---------- Supplied data ----------

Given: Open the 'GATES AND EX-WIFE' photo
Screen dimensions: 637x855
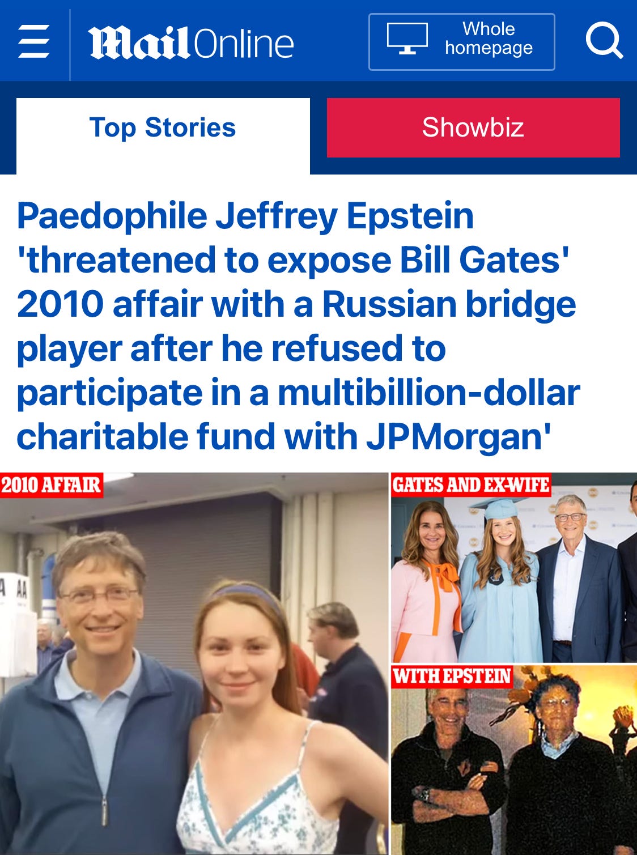Looking at the screenshot, I should point(514,567).
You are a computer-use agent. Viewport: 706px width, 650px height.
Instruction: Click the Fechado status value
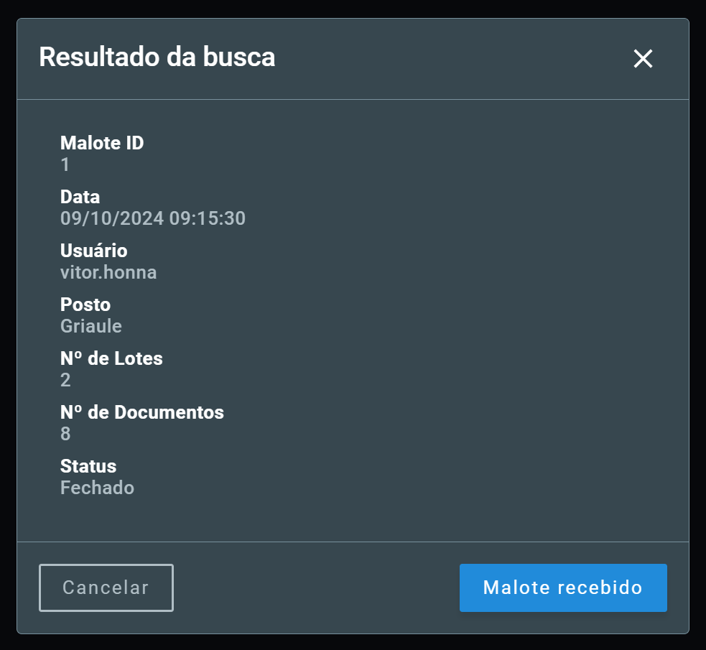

----------

:: Task instructions ::
Transcribe every line of the records above verbatim, omitting the pictures.

:: Result of this exercise ::
Given: Open the 'GATES AND EX-WIFE' photo
Screen dimensions: 637x855
Looking at the screenshot, I should point(514,567).
You are a computer-use agent. Viewport: 706px width, 650px height.
Instruction: Click the Fechado status value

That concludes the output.